* What you will do *
Please pull out every line of the rows below that contains the word "Given".

-- START Data entries --

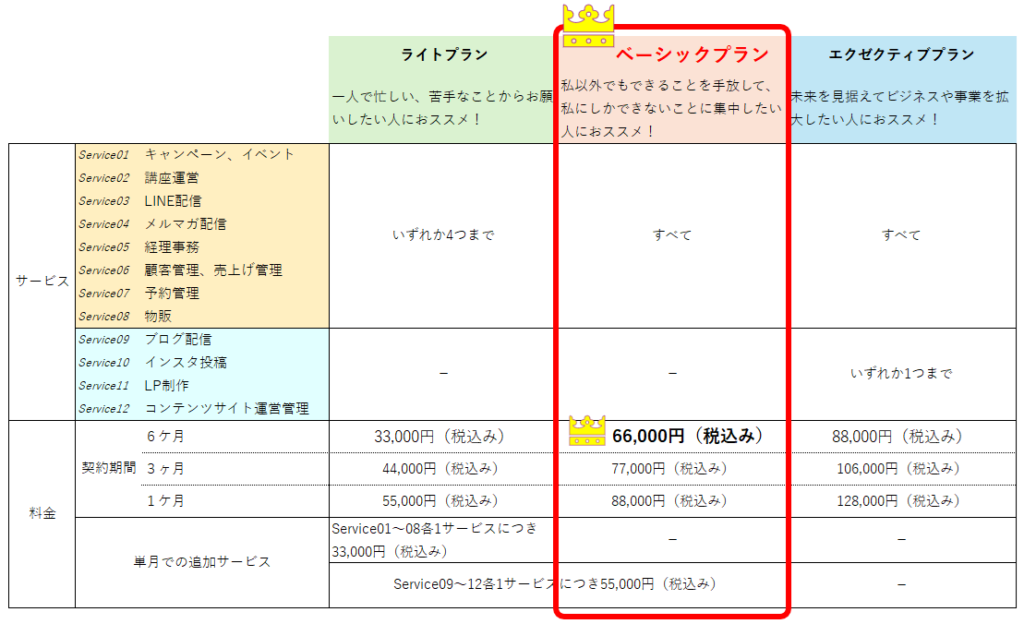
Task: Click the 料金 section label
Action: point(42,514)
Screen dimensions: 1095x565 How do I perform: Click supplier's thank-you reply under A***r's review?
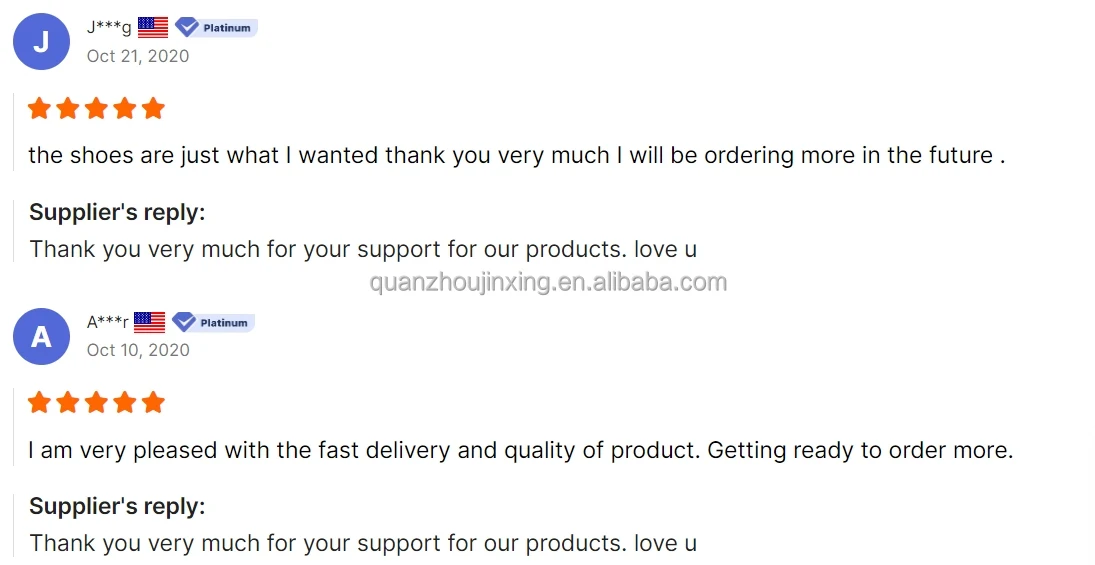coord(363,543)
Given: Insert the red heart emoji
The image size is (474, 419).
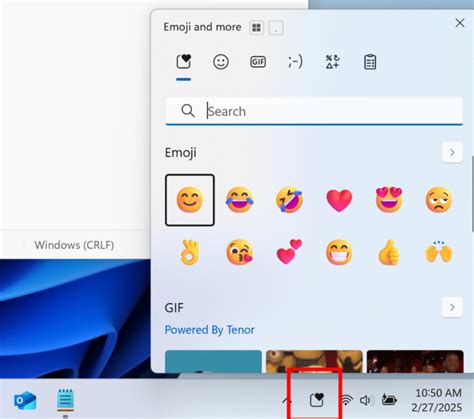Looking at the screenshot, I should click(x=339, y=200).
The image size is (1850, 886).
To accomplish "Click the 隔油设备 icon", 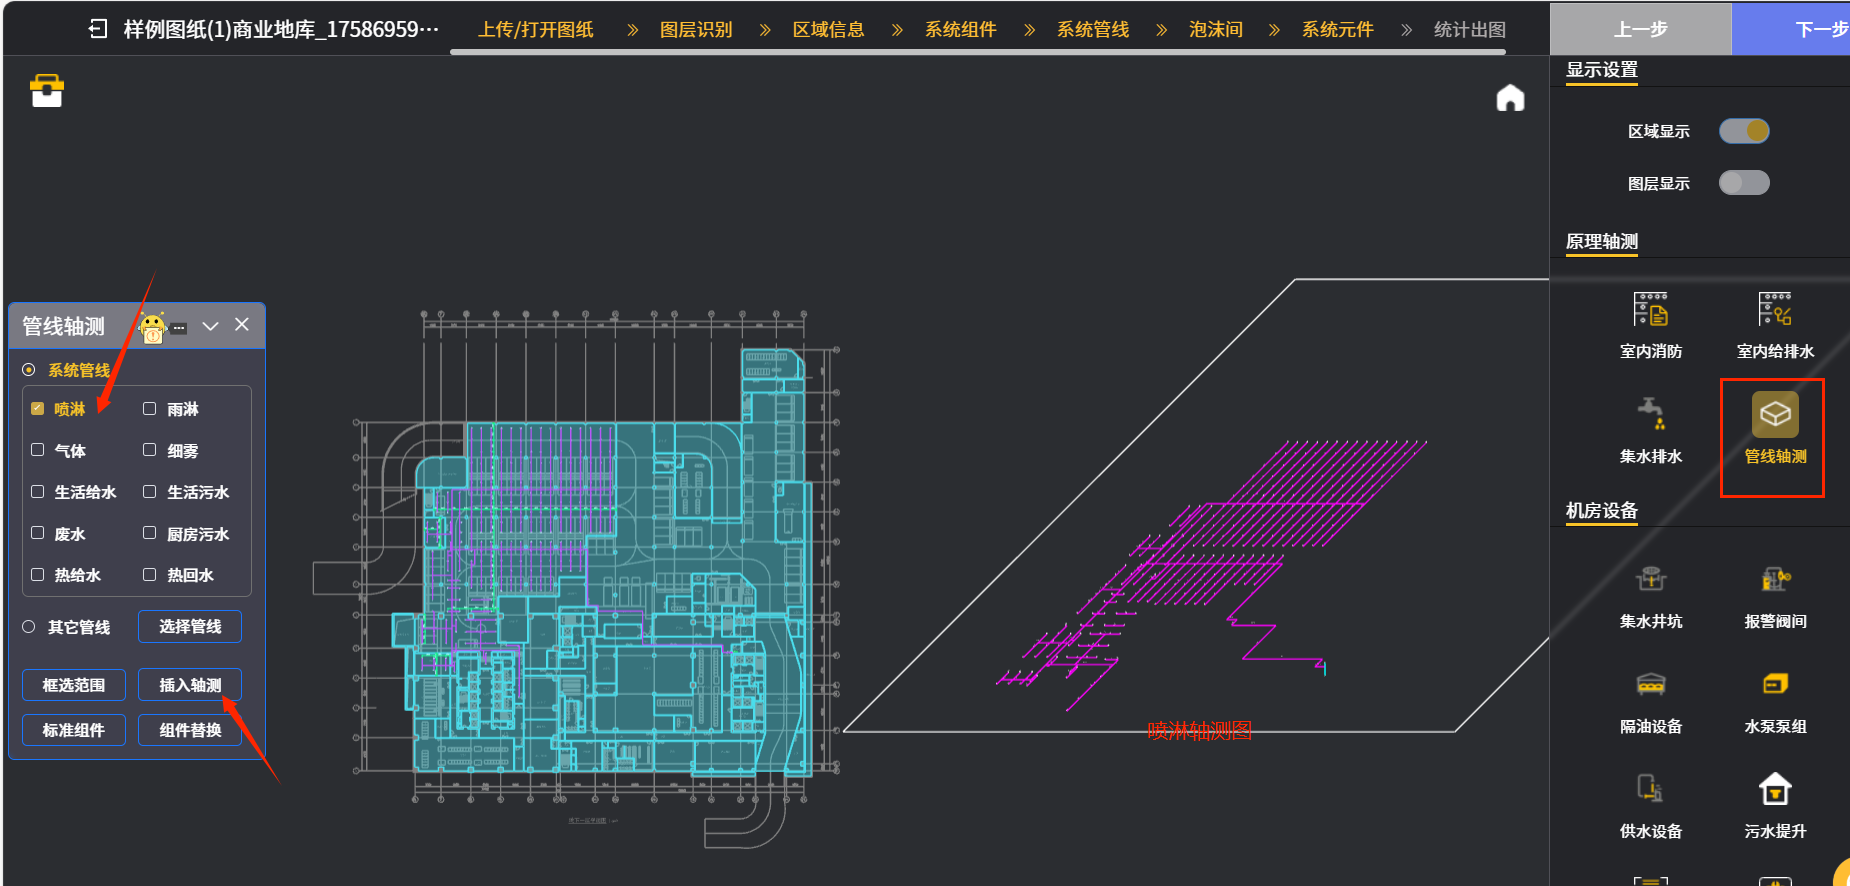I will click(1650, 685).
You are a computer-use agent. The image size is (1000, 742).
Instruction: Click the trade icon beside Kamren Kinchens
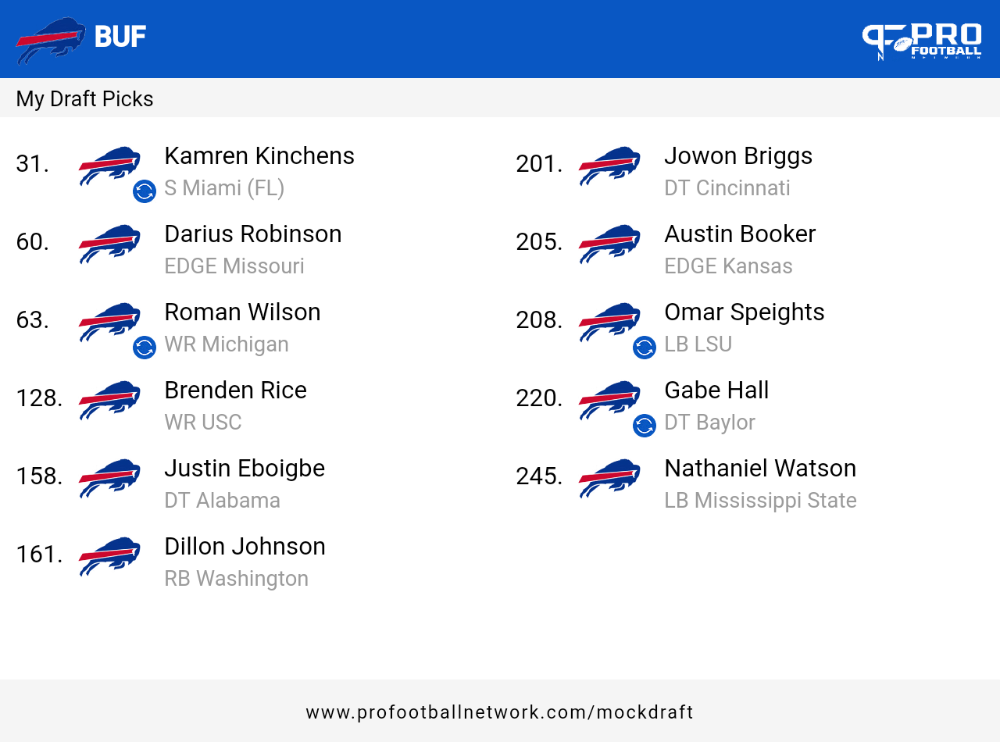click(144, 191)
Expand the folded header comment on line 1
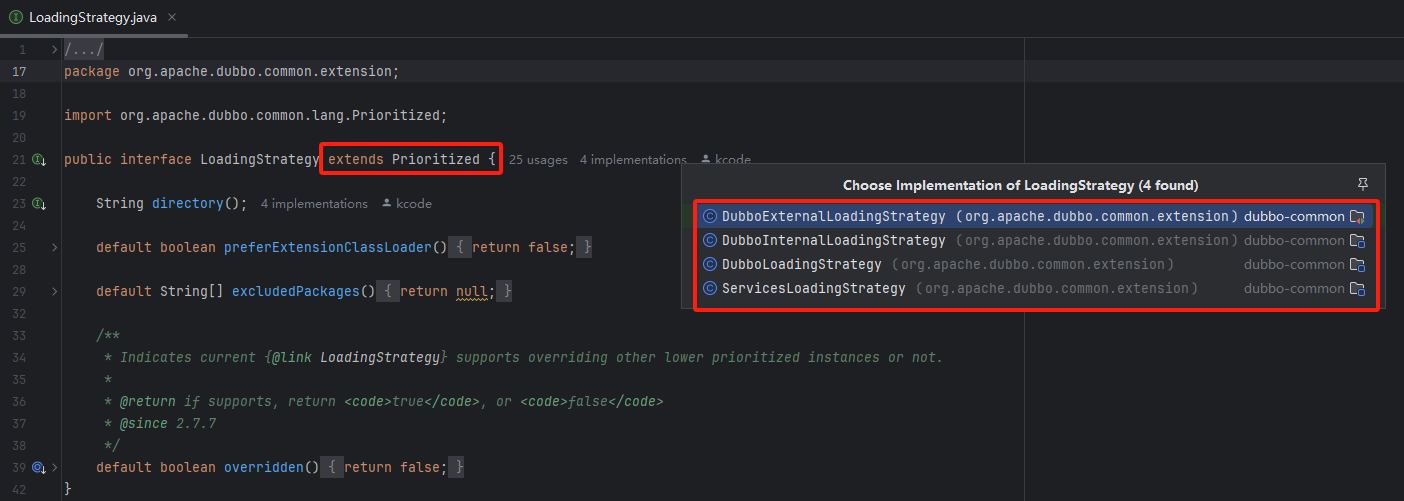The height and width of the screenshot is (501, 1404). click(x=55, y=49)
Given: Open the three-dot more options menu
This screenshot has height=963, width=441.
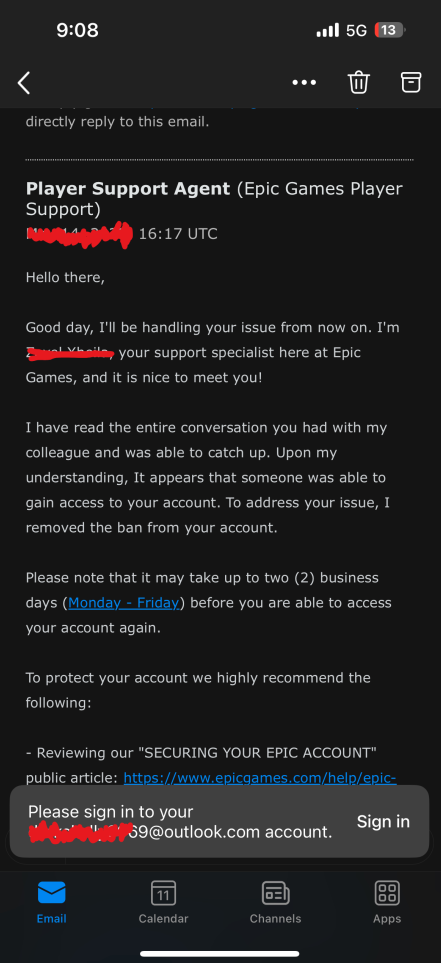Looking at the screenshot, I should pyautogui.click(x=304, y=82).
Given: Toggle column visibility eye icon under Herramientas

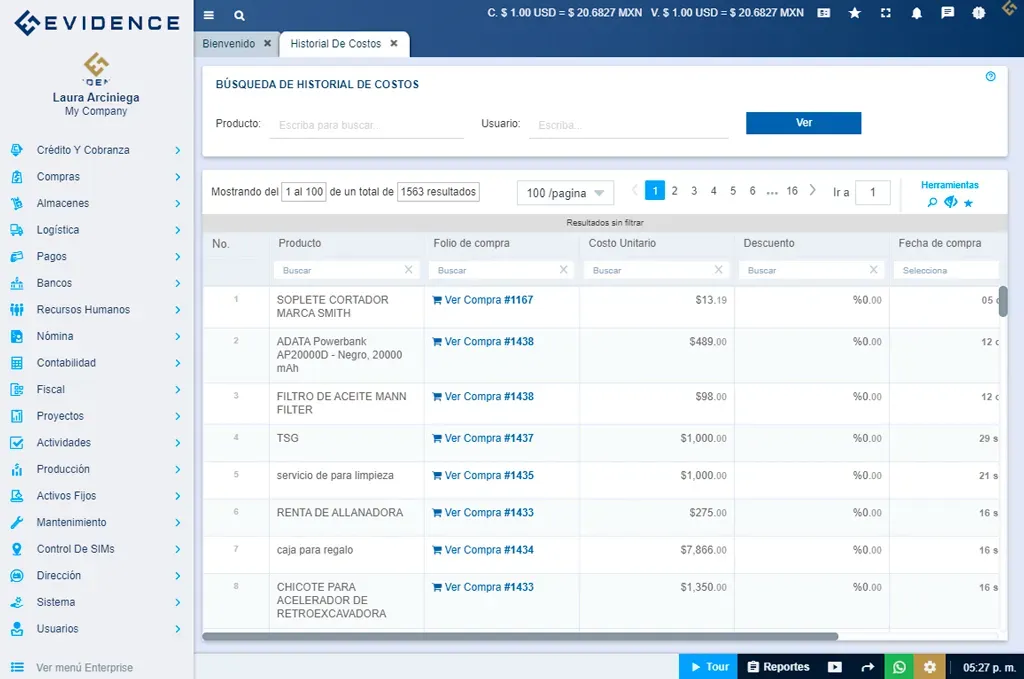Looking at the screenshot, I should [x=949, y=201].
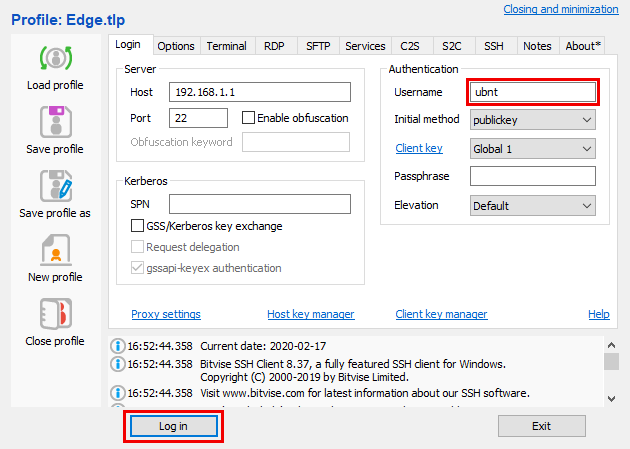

-- END Data entries --

* Expected answer *
Given: Insert the red heart emoji
Given: Open the three-dot more options menu
Given: Toggle column visibility eye icon under Herramientas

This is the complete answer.